UT Southwestern was a site for the first three clinical trials to demonstrate a direct effect on HFrEF “decongestion” (reduced fluid volumes) and improved clinical outcomes by SGLT2 drugs, specifically dapagliflozin and empagliflozin. Dapagliflozin also has been shown to slow kidney disease progression, independent of diabetes status.
SGLT2 inhibitors cause very few side effects. There is an approximately 5% increased risk of genital yeast infections; in the trials, affected patients typically developed no more than one infection, most were treated with an over-the-counter course of therapy, and most were able to resume study medication once the infection was resolved.
Due to the rare occurrence of diabetic ketoacidosis in patients with type 2 diabetes taking SGLT2 inhibitors, if there is a day in which patients won’t eat as much as normal for any reason, we recommend skipping their daily SGLT2 inhibitor dose. This “sick day” rule is familiar to patients with type 2 diabetes, who know to skip or reduce their short acting insulin and diabetes medicine on low calorie-consumption days.
SGLT2 drugs are expensive. However, robust clinical evidence has resulted in many insurance companies covering at least one of the members of the drug class as a preferred therapy.
The future of SGLT2 inhibitors for heart failure
Several clinical trials are in design or launching to determine whether SGLT2 inhibitors offer other potential cardiac benefits, such as improving the heart muscle function.

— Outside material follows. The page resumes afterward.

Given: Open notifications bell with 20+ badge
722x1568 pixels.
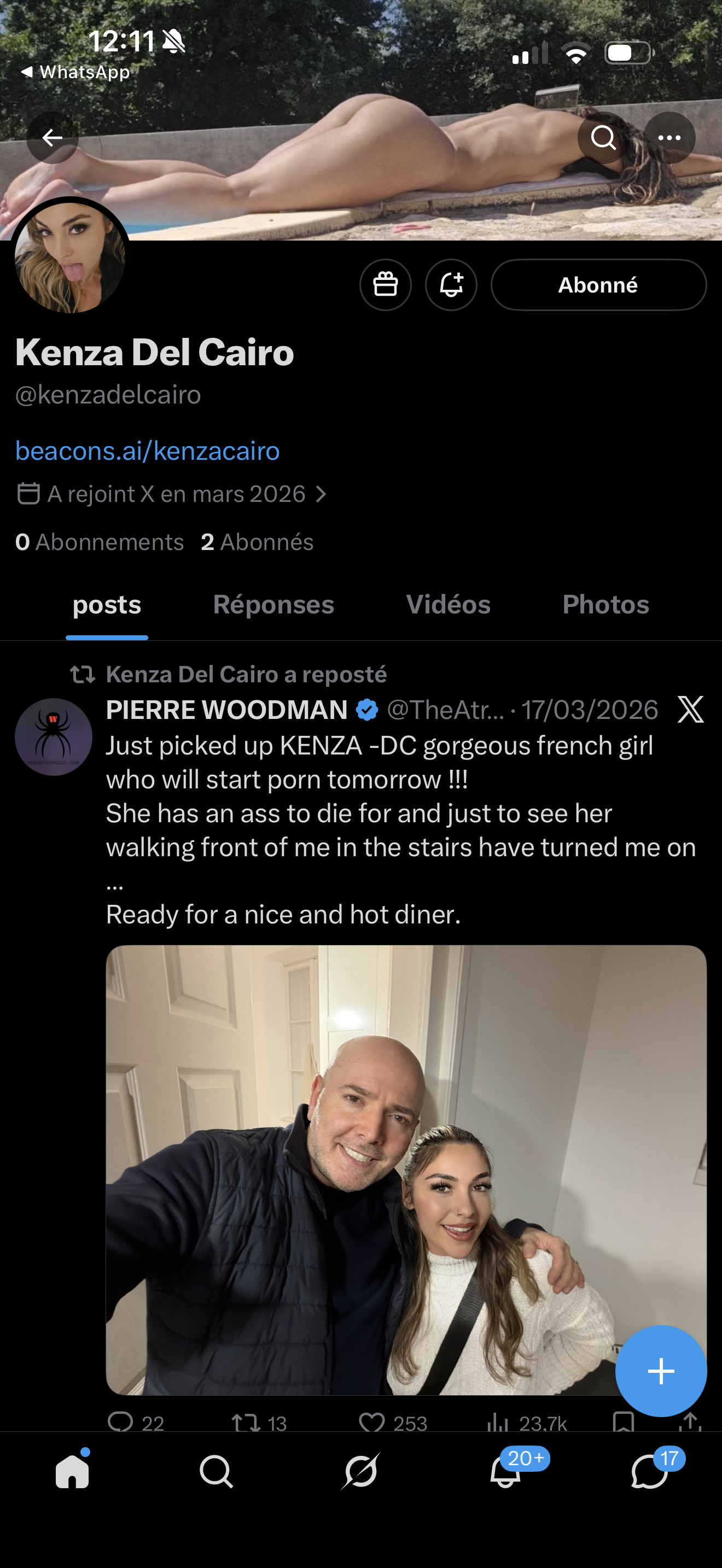Looking at the screenshot, I should pyautogui.click(x=505, y=1472).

Additional trials include measuring the effects on broader populations with kidney disease and assessing SGLT2 inhibitor effects after a heart attack in patients who do not have diabetes.
Future research will help cardiologists determine which patients might benefit most from SGLT2 inhibitors and at what point in the disease process.

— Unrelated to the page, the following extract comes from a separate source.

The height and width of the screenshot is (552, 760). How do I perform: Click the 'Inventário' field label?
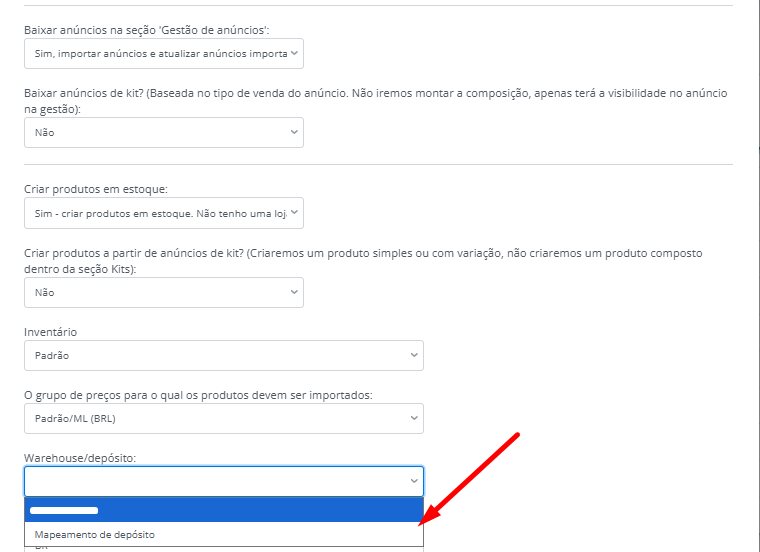[x=51, y=332]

Over the course of my career, I’ve witnessed the development of numerous classes of diabetes drugs that have now been proven to have cardiovascular safety, such as the thiazolidinediones, various forms of long-acting (basal) insulin, and dipeptidyl peptidase 4 inhibitors, as well as two classes with proven cardiovascular benefits – the SGLT2 inhibitors and the glucagon-like peptide 1 receptor agonists.
Since regulatory agencies in the U.S. and Europe began requiring cardiovascular safety assessment in 2008, I have had the privilege of being involved in the clinical trials assessment of most of the diabetes drugs developed in that time.
Yet, there is always something new to discover and something unexpected that we find. Working closely with our colleagues in endocrinology and nephrology, I have no doubt that more “happy little accidents” will arise from our continued research in the crossover between diabetes, cardiovascular disease, and kidney disease. And if we are fortunate, we might find the key to preventing or curing heart failure altogether.